- [Work required]: Extract all of the entries and set them down verbatim.

Stored data:
· · · ·

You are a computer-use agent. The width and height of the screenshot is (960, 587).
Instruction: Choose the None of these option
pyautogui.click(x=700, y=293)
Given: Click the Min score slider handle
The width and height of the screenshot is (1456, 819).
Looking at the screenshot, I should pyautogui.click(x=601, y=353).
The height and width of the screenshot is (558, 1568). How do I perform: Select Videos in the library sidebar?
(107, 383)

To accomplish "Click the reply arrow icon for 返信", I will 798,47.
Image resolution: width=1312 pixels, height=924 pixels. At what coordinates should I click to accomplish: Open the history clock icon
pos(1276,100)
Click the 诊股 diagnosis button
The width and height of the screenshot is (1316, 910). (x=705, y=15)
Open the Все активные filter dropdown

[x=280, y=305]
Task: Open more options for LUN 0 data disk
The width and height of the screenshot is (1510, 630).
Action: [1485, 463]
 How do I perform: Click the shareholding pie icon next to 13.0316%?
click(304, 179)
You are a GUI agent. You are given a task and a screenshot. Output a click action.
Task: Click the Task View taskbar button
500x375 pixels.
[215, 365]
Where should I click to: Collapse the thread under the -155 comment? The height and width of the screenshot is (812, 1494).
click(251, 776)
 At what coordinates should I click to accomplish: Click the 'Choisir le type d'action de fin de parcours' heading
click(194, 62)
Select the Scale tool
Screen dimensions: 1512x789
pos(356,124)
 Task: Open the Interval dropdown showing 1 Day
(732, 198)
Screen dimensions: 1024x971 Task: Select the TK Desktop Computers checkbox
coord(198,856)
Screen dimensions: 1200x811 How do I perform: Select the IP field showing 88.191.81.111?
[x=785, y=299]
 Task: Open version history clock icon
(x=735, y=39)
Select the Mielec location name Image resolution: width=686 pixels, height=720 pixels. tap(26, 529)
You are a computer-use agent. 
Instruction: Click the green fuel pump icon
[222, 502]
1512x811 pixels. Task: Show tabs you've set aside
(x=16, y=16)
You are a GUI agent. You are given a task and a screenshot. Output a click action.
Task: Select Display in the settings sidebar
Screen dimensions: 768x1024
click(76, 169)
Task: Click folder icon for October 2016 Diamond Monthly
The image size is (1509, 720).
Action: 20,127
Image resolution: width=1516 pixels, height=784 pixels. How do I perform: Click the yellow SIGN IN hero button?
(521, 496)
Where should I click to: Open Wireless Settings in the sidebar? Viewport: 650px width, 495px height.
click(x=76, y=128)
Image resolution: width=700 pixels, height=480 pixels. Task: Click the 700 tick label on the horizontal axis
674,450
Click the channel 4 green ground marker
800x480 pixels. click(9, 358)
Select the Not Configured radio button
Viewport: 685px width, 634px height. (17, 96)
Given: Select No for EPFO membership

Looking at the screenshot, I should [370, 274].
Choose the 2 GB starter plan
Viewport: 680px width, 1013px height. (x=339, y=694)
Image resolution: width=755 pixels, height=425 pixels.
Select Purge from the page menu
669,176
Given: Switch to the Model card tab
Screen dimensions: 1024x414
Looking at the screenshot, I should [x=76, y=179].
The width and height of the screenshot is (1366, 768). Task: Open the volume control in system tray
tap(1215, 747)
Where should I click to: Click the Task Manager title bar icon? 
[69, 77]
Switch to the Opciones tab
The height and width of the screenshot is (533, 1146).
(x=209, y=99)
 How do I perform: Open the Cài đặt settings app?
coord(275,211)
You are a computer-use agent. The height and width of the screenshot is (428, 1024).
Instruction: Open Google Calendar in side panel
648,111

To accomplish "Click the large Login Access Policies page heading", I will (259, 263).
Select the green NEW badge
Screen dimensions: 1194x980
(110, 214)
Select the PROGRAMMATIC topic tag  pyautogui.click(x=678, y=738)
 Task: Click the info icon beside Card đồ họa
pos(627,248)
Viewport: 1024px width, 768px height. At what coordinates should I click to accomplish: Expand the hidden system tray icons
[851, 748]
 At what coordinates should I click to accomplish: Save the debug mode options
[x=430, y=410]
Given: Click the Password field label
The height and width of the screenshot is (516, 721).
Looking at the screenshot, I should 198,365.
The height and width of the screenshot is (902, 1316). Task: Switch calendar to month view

· · · ·

- [Your response]:
You are a computer-use agent. The width and height of the screenshot is (960, 587).
Instruction: Choose the None of these option
pyautogui.click(x=700, y=293)
Given: Click the Min score slider handle
The width and height of the screenshot is (1456, 819).
Looking at the screenshot, I should pyautogui.click(x=601, y=353).
The height and width of the screenshot is (558, 1568). How do I perform: Select Videos in the library sidebar?
(107, 383)

To accomplish "Click the reply arrow icon for 返信", I will 798,47.
Image resolution: width=1312 pixels, height=924 pixels. At what coordinates should I click to accomplish: Open the history clock icon
pos(1276,100)
Click the 诊股 diagnosis button
The width and height of the screenshot is (1316, 910). (x=705, y=15)
Open the Все активные filter dropdown

[x=280, y=305]
Task: Open more options for LUN 0 data disk
The width and height of the screenshot is (1510, 630).
Action: [1485, 463]
 How do I perform: Click the shareholding pie icon next to 13.0316%?
click(304, 179)
You are a GUI agent. You are given a task and a screenshot. Output a click action.
Task: Click the Task View taskbar button
500x375 pixels.
[215, 365]
Where should I click to: Collapse the thread under the -155 comment? The height and width of the screenshot is (812, 1494).
click(251, 776)
 At what coordinates should I click to accomplish: Click the 'Choisir le type d'action de fin de parcours' heading
click(194, 62)
Select the Scale tool
Screen dimensions: 1512x789
pos(356,124)
 Task: Open the Interval dropdown showing 1 Day
(732, 198)
Screen dimensions: 1024x971 Task: Select the TK Desktop Computers checkbox
coord(198,856)
Screen dimensions: 1200x811 How do I perform: Select the IP field showing 88.191.81.111?
[x=785, y=299]
 Task: Open version history clock icon
(x=735, y=39)
Select the Mielec location name Image resolution: width=686 pixels, height=720 pixels. tap(26, 529)
You are a computer-use agent. 
Instruction: Click the green fuel pump icon
[222, 502]
1512x811 pixels. Task: Show tabs you've set aside
(x=16, y=16)
You are a GUI agent. You are given a task and a screenshot. Output a click action.
Task: Select Display in the settings sidebar
Screen dimensions: 768x1024
click(76, 169)
Task: Click folder icon for October 2016 Diamond Monthly
The image size is (1509, 720).
Action: 20,127
Image resolution: width=1516 pixels, height=784 pixels. How do I perform: Click the yellow SIGN IN hero button?
(521, 496)
Where should I click to: Open Wireless Settings in the sidebar? Viewport: 650px width, 495px height.
click(x=76, y=128)
Image resolution: width=700 pixels, height=480 pixels. Task: Click the 700 tick label on the horizontal axis
674,450
Click the channel 4 green ground marker
800x480 pixels. click(9, 358)
Select the Not Configured radio button
Viewport: 685px width, 634px height. (17, 96)
Given: Select No for EPFO membership

Looking at the screenshot, I should [370, 274].
Choose the 2 GB starter plan
Viewport: 680px width, 1013px height. (x=339, y=694)
Image resolution: width=755 pixels, height=425 pixels.
Select Purge from the page menu
669,176
Given: Switch to the Model card tab
Screen dimensions: 1024x414
Looking at the screenshot, I should [x=76, y=179].
The width and height of the screenshot is (1366, 768). Task: Open the volume control in system tray
tap(1215, 747)
Where should I click to: Click the Task Manager title bar icon? 
[69, 77]
Switch to the Opciones tab
The height and width of the screenshot is (533, 1146).
(x=209, y=99)
 How do I perform: Open the Cài đặt settings app?
coord(275,211)
You are a computer-use agent. The height and width of the screenshot is (428, 1024).
Instruction: Open Google Calendar in side panel
648,111

To accomplish "Click the large Login Access Policies page heading", I will (259, 263).
Select the green NEW badge
Screen dimensions: 1194x980
(110, 214)
Select the PROGRAMMATIC topic tag  pyautogui.click(x=678, y=738)
 Task: Click the info icon beside Card đồ họa
pos(627,248)
Viewport: 1024px width, 768px height. At what coordinates should I click to accomplish: Expand the hidden system tray icons
[851, 748]
 At what coordinates should I click to accomplish: Save the debug mode options
[x=430, y=410]
Given: Click the Password field label
The height and width of the screenshot is (516, 721).
Looking at the screenshot, I should 198,365.
The height and width of the screenshot is (902, 1316). Task: Switch calendar to month view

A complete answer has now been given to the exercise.